Text extract
** begin **

`data-diff` Command

The data-diff command compares data between two tables from the same or different data sources. It provides comprehensive schema comparison, statistical analysis, and data profiling to help identify differences between datasets across environments or sources.

This command is particularly useful for:

Comparing tables between development, staging, and production environments
Validating data migrations and ETL processes
Monitoring data drift between different data sources
Ensuring data consistency across different systems

Usage

bash

bruin data-diff [FLAGS] <table1> <table2>

Arguments:

table1: The first table to compare. Can be specified as connection:table or just table if using a default connection.
table2: The second table to compare. Can be specified as connection:table or just table if using a default connection.

Flags

Flag	Type	Default	Description
`--connection`, `-c`	str	-	Name of the default connection to use when connection is not specified in table arguments
`--tolerance`, `-t`	float	`0.001`	Tolerance percentage for considering values equal. Values with percentage difference below this threshold are considered equal
`--config-file`	str	`.bruin.yml`	The path to the .bruin.yml configuration file

Table Identifier Format

Tables can be specified in two formats:

With connection prefix: connection_name:table_name
- Example: prod_db:users, staging_bq:events
Without connection prefix: table_name
- Requires the --connection flag to specify the default connection
- Example: users (when using --connection prod_db)

What Gets Compared

The data-diff command performs a comprehensive comparison that includes:

Schema Comparison

Column names and types: Identifies missing, extra, and mismatched columns
Data type compatibility: Checks if different types are comparable (e.g., VARCHAR vs STRING)

** end **

Supplied data

** begin **

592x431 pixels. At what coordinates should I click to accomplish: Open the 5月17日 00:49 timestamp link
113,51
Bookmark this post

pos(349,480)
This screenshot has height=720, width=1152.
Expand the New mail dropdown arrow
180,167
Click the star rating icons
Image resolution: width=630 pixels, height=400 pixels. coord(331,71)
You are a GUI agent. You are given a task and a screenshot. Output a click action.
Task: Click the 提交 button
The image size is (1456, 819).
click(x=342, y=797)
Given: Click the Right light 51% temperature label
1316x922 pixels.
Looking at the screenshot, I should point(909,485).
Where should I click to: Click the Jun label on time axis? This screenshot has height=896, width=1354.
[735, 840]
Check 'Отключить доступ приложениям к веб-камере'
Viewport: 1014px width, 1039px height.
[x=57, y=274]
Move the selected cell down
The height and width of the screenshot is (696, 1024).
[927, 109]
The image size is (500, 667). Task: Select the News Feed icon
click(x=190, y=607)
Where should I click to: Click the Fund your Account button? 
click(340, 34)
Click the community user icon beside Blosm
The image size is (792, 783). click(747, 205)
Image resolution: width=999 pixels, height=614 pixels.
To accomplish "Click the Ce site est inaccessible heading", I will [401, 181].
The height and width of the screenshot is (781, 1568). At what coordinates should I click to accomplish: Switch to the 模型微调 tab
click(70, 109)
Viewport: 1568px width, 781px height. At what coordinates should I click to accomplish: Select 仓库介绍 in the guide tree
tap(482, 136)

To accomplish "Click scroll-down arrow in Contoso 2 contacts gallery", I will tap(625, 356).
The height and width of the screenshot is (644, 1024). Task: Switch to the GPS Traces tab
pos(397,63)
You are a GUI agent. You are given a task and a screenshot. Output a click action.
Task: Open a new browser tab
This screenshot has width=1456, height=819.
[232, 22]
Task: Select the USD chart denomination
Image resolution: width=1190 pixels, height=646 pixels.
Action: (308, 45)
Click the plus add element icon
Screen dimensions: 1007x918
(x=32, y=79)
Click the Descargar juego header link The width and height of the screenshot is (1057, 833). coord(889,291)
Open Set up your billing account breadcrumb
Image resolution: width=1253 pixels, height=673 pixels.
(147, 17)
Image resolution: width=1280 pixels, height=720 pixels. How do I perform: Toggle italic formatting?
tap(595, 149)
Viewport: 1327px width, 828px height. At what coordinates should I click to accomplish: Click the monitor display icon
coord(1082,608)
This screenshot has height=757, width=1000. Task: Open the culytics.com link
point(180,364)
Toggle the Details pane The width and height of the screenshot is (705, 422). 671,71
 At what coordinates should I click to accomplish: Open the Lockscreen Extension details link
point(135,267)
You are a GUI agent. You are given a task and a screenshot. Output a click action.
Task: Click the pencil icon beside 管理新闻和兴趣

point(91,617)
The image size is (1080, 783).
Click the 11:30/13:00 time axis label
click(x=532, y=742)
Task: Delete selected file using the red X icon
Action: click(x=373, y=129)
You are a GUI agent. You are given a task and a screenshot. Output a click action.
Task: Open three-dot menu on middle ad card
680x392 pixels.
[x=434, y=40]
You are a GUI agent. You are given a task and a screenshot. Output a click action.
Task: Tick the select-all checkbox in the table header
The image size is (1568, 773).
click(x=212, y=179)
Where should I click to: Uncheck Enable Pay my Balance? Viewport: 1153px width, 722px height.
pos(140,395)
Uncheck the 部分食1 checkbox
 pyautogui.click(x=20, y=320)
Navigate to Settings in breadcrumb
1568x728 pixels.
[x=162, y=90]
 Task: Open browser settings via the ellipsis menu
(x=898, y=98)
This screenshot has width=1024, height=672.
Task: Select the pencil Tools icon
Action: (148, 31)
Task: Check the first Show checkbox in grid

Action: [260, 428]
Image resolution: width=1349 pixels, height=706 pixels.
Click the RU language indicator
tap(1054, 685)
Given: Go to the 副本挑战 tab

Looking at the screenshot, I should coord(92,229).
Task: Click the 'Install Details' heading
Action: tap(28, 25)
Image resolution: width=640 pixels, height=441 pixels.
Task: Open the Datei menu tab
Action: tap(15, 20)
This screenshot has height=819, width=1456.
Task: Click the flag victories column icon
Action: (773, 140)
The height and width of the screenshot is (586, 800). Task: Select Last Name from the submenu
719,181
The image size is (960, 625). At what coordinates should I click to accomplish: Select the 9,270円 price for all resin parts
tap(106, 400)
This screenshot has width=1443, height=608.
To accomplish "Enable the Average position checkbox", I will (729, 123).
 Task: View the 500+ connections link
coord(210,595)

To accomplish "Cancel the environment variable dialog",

** end **

Your task
List every flag in the flags table of the data-diff command page, including any short form shown.

Correct answer
- `--connection`, `-c`
- `--tolerance`, `-t`
- `--config-file`